Need help with case fans position

Mijaca

Reputable
Jul 30, 2015
13
0
4,510
Hi to everyone. I need some assistance. In the next week or so I want to clean my computer case and maybe to rearrange my case fans. Currently, I have 3 case fans, one in the front, one in the rear and one at the top near the middle spot. Two are exhaust fans and one in the front is intake fan. Also, my air cooler is positioned from front of the case to rear and my PSU is at the bottom and facing down.
So, what do you all think? Is this good configuration or maybe I need to reposition them? Maybe CPU cooler facing from bottom to top instead from front to back? O, and my case is located on the wooden floor under my desk. Thanks all in advance.

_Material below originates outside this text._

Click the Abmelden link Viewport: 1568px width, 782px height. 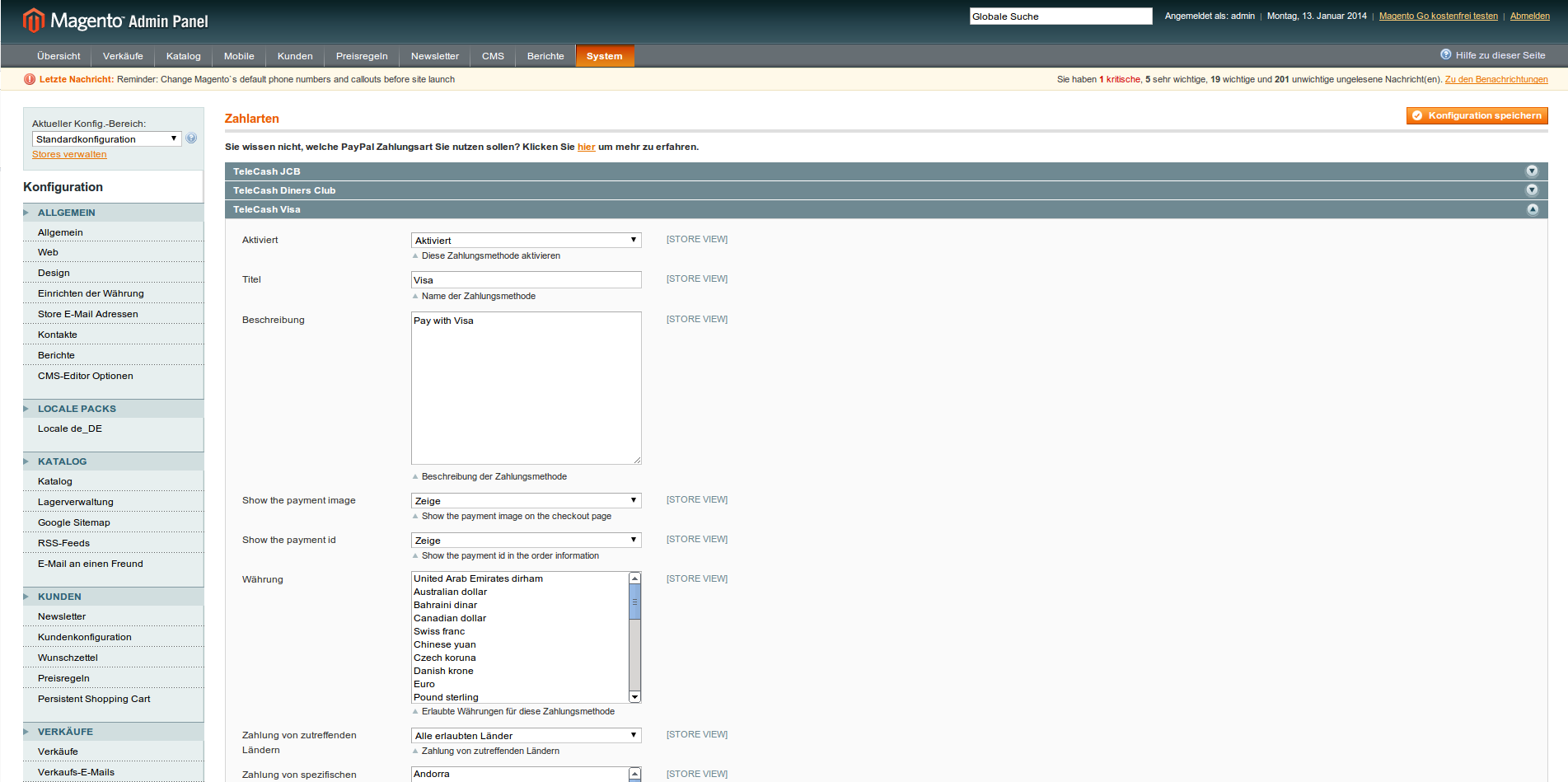click(1529, 16)
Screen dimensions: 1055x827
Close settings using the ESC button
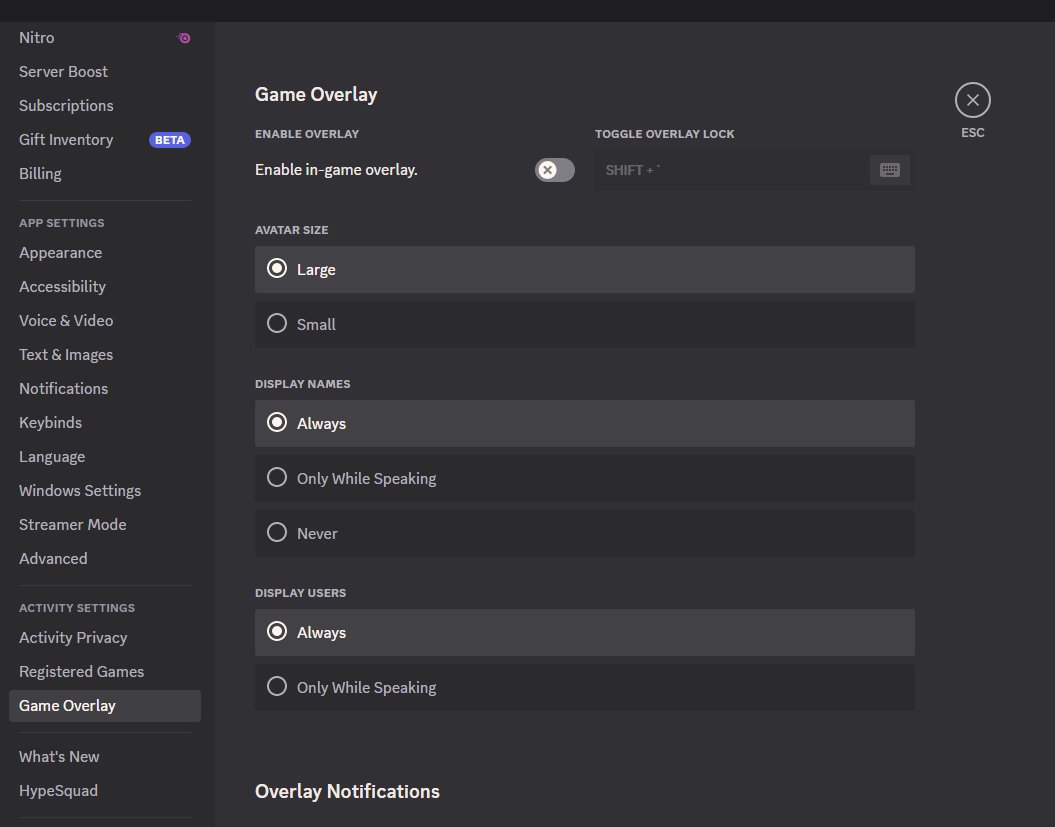click(972, 99)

p.s. Top rear spot in the case is unusable due to the 8-pin CPU cable interference.

My PC specs:

Case - Cooler Master Elite 430
Case fans - Fractal Design Silent Series R2 140mm (front intake),
Fractal Design Silent Series R2 120mm (rear exhaust),
Fractal Design Silent Series R2 120mm (top exhaust)
Motherboard - Asus M5A99 FX PRO R2.0
PSU - Cooler Master V550
CPU - AMD FX 8320 @ 4GHz
CPU Cooler - CM Hyper 212 EVO
GPU - Gigabyte R9 380 4GB G1 Gaming (stock)
1 SSD
1 HDD
 
Ideal setup , yes PSU fan down.

o09lc5.png
 


Thanks for the answer 😉 So you think my current config is ok? No need to reposition my CPU cooler to blow air from bottom to top?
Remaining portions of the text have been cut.